### LISTED ENTRIES
'''

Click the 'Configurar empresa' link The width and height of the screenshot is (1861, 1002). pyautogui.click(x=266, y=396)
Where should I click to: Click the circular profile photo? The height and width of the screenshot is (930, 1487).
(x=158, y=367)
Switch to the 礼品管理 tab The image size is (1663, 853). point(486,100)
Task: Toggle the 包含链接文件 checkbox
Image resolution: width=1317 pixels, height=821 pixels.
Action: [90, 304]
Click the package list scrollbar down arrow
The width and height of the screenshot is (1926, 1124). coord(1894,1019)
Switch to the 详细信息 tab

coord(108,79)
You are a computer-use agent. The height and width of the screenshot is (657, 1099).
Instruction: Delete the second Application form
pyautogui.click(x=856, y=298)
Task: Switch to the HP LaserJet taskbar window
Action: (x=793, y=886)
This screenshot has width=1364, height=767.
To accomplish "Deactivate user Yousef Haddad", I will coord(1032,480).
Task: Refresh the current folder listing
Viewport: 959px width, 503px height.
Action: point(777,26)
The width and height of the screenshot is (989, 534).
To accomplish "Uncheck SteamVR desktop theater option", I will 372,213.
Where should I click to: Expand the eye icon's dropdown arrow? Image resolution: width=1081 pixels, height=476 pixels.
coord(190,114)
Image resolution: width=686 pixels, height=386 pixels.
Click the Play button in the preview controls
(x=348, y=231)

'''

### WORK ITEM
Every line above from the line with "Click the package list scrollbar down arrow" to the line with "Task: Refresh the current folder listing", both included, must be reproduced exactly, and no other line may appear.

### ANSWER
Click the package list scrollbar down arrow
The width and height of the screenshot is (1926, 1124). coord(1894,1019)
Switch to the 详细信息 tab

coord(108,79)
You are a computer-use agent. The height and width of the screenshot is (657, 1099).
Instruction: Delete the second Application form
pyautogui.click(x=856, y=298)
Task: Switch to the HP LaserJet taskbar window
Action: (x=793, y=886)
This screenshot has width=1364, height=767.
To accomplish "Deactivate user Yousef Haddad", I will coord(1032,480).
Task: Refresh the current folder listing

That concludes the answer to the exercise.